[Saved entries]
+++++

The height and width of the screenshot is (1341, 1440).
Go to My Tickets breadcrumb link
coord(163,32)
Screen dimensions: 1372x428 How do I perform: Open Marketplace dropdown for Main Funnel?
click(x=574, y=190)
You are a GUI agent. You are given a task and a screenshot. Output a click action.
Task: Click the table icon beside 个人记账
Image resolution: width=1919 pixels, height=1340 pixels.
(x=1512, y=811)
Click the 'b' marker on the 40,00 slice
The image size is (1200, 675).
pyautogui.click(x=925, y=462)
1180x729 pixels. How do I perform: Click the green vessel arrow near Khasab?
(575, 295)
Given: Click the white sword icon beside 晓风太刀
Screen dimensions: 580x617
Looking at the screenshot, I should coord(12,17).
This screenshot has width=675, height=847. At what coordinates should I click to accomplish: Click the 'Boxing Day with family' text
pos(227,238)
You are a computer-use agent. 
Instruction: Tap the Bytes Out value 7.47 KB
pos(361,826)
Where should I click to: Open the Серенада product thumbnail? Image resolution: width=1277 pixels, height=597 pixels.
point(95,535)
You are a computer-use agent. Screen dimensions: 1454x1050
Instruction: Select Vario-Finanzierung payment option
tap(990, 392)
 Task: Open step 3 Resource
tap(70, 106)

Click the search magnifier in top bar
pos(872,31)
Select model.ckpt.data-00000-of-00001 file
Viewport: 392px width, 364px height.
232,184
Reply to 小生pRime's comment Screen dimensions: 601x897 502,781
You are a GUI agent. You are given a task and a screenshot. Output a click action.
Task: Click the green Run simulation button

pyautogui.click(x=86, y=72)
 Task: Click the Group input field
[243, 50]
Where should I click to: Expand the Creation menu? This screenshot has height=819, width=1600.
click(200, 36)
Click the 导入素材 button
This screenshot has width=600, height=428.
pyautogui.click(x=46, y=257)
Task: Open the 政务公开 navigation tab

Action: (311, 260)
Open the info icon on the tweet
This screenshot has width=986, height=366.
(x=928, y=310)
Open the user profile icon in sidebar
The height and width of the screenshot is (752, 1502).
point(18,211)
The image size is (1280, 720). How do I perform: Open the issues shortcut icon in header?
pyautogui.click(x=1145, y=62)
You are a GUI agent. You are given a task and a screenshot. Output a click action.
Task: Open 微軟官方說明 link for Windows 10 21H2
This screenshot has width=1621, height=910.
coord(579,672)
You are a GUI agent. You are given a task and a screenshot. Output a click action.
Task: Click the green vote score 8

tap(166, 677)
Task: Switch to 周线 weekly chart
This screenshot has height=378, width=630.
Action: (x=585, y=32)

+++++

_TASK GOAL_. The answer must consist of each line from the entries that contains the string "computer".

_OUTPUT OF THE EXERCISE_.
You are a computer-use agent. 
You are a computer-use agent. Screen dimensions: 1454x1050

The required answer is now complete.